Lemon cake with organic fruits


Ingredients for lemon cake:

·       1 butter cube (250 g)

·       1.5 glass of sugar

·       2 and 1/4 cups of flour

·       4 eggs

·       1 and 1/2 tsp. baking powder

·       zest and juice of one large lemon

·       ½ cup currants


 Lemon glaze:

·       1 cup powdered sugar

·       a few drops of lemon juice

·       5-6 tbsp water


In addition:

·       Blueberries and raspberries

·       Powdered sugar


Cream the butter (at room temperature) with the sugar until smooth.
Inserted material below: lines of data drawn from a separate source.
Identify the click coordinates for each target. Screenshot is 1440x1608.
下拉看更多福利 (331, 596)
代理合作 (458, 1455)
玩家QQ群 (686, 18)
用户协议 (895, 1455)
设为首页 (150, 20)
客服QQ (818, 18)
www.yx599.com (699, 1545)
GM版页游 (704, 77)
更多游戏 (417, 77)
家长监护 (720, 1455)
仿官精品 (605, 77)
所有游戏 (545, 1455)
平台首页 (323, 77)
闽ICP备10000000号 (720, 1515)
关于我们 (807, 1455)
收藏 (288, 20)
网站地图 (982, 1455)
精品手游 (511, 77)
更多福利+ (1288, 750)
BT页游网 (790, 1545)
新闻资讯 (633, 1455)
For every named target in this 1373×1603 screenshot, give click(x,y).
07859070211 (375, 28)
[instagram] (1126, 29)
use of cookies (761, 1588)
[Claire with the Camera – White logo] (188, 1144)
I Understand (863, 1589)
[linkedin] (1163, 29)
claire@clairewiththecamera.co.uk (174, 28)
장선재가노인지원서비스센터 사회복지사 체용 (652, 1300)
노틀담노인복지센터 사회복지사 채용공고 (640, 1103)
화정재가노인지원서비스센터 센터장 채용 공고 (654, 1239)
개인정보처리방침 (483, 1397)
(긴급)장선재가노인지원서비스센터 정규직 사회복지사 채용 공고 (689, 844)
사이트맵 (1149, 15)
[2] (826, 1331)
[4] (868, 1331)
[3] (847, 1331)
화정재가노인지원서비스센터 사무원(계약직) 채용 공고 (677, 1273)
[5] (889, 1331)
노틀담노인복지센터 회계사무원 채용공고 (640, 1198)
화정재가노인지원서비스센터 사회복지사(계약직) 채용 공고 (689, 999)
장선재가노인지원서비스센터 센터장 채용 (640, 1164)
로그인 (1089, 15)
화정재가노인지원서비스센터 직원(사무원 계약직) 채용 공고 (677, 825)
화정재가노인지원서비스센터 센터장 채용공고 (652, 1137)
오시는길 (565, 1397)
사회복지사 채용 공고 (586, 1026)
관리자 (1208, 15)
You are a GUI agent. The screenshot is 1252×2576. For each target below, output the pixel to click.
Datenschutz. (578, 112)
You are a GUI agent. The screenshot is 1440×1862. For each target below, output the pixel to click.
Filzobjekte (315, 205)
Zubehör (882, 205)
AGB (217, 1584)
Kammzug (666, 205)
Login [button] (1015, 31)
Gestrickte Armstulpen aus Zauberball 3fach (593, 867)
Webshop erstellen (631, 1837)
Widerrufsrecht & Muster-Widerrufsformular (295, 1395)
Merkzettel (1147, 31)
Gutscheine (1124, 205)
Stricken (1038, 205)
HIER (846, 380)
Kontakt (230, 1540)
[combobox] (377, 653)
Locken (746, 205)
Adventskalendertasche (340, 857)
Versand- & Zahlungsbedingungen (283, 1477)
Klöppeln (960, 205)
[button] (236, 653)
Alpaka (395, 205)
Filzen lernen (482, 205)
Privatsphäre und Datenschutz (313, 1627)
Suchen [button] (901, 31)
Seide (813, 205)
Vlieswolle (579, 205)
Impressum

Without stopping the mixer, add one egg at a time.

Then gradually pour in flour mixed with baking powder, mix everything.

Finally, add grated lemon peel (the lemon should be scorched beforehand) and the juice squeezed from it, mix.

Add washed and dried currants and stir gently with a spoon.

Preheat the oven to 180 degrees.

Transfer the dough to a round mold. Place in the preheated oven and bake for about 35-40 minutes.

Mix powdered sugar, lemon juice and water in a bowl.

Glaze the cooled cupcake, put the fruits on top and sprinkle with powdered sugar.